The problem
You get an error like this:
SAM/BAM/CRAM file <filename> appears to be using the wrong encoding for quality scores
Why this happens
The standard format for quality score encodings is that Q0 == ASCII 33 according to the SAM specification. However, in some datasets (including older Illumina data), encoding starts at ASCII 64. This is a problem because the GATK assumes that it can use the quality scores as they are. If they are in fact encoded using a different scale, our tools will make an incorrect estimation of the quality of your data, and your analysis results will be off.

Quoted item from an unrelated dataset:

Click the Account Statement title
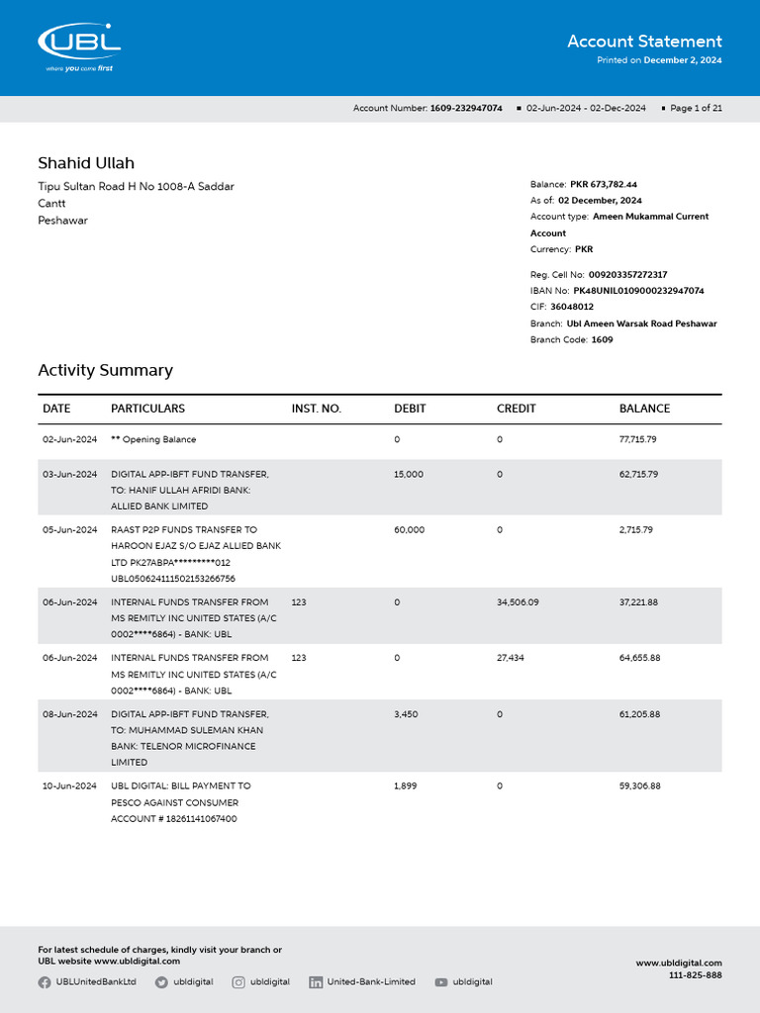(644, 42)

To prevent this from happening, the GATK engine performs a sanity check of the quality score encodings that will abort the program run if they are not standard, and output the error message shown above.
Solution
If this happens to you, you'll need to run again with the flag [ --fix_misencoded_quality_scores
/ -fixMisencodedQuals
]. What will happen is that the engine will simply subtract 31 from every quality score as it is read in, and proceed with the corrected values. Output files will include the correct scores where applicable.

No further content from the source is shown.